Olinda speaks against child prostitution

21 Jan, 2018 - 00:01 0 Views
Olinda speaks against child prostitution Olinda Chapel

The Sunday News

Olinda Chapel

Olinda Chapel

Rumbidzai Mbewe, Sunday Life Correspondent
LAST year they took social networks by surprise when they announced that they were a couple. They still are keeping people on their toes by making them guess what could be the next step in their relationship.

While everyone is still trying to catch up with their relationship, Olinda Chapel and Njabulo Nkomo popularly known in the entertainment industries as Tytan, are doing charity work in their communities.

Taking to Facebook, Olinda wrote to President Emmerson Mnangagwa on the hardships that the girl child goes through due to poverty. She narrated how she is haunted by the voices of some of the children that she talked to during her visit to Epworth in Harare.

Through her foundation, The Olinda Chapel Foundation, a number of Zimbabweans who stay in the United Kingdom donated clothes, sanitary pads and diapers which were given to the girls in the Epworth community with the help of Tytan and other young people who are social figures.

Olinda said during her visit, she sat down with community leaders who introduced her to some of the young girls who told her different stories of how they managed to earn a living in their situation.

“I sat with these girls and I listened attentively to their stories. Stories of child headed families, stories of young girls as young as nine engaging in prostitution, stories of 14-year-olds being HIV positive after contracting the disease while selling sex,” she wrote.
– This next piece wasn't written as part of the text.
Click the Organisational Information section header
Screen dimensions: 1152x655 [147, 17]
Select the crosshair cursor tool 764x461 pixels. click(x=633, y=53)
She said these young girls, despite their HIV status continue to sell unprotected sex, promoting the cycle of new infections. She expressed disgust over men who buy sex from young girls, who at times paid them $0,50 for their services or nothing.

“I sat down with five young girls all under the age of 18 and three of them had babies on their backs. These girls had no knowledge of their children’s paternity due to conception being a ‘work accident’. Sometimes all they are left with are bruises and scars,” she wrote.

Olinda pleaded with the President to engage relevant authorities to sort out the predicament that young girls were going through. She called for the arrest of men buying sex from young girls.

Research suggests that there could be as many as 10 million children involved in child prostitution worldwide, but the actual statistics for the numbers of child prostitutes in Zimbabwe are still difficult to obtain.